## DESCRIPTION OF THE TASK
Output the entries below exactly, from the first line to the line holding "The width and height of the screenshot is (583, 483).", both included.

═════ SOURCE RECORDS ═════

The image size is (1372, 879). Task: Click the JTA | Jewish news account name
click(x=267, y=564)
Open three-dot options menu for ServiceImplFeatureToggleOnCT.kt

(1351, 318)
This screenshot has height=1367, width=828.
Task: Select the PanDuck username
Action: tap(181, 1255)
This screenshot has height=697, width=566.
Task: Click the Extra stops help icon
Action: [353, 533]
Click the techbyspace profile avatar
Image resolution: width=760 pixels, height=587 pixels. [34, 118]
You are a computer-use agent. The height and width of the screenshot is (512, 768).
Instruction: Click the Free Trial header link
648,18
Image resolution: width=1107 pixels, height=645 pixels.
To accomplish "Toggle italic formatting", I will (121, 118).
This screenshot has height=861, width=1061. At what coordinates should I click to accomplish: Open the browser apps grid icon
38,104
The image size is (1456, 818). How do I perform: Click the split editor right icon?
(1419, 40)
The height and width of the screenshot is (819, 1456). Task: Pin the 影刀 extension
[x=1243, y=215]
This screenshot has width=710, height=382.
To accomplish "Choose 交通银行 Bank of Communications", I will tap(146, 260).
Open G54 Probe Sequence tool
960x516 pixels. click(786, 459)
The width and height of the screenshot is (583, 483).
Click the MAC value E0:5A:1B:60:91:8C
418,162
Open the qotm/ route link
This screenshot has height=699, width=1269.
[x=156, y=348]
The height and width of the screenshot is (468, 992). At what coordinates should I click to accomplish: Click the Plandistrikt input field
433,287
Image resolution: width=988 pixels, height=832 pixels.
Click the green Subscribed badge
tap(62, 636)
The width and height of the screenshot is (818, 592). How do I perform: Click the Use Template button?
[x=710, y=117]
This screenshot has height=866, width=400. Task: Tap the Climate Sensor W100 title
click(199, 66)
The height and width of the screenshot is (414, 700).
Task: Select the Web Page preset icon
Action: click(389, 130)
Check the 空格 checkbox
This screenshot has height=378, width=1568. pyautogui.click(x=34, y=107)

═════

## SOLUTION TO THE PROBLEM
The image size is (1372, 879). Task: Click the JTA | Jewish news account name
click(x=267, y=564)
Open three-dot options menu for ServiceImplFeatureToggleOnCT.kt

(1351, 318)
This screenshot has height=1367, width=828.
Task: Select the PanDuck username
Action: tap(181, 1255)
This screenshot has height=697, width=566.
Task: Click the Extra stops help icon
Action: [353, 533]
Click the techbyspace profile avatar
Image resolution: width=760 pixels, height=587 pixels. [34, 118]
You are a computer-use agent. The height and width of the screenshot is (512, 768).
Instruction: Click the Free Trial header link
648,18
Image resolution: width=1107 pixels, height=645 pixels.
To accomplish "Toggle italic formatting", I will (121, 118).
This screenshot has height=861, width=1061. At what coordinates should I click to accomplish: Open the browser apps grid icon
38,104
The image size is (1456, 818). How do I perform: Click the split editor right icon?
(1419, 40)
The height and width of the screenshot is (819, 1456). Task: Pin the 影刀 extension
[x=1243, y=215]
This screenshot has width=710, height=382.
To accomplish "Choose 交通银行 Bank of Communications", I will tap(146, 260).
Open G54 Probe Sequence tool
960x516 pixels. click(786, 459)
The width and height of the screenshot is (583, 483).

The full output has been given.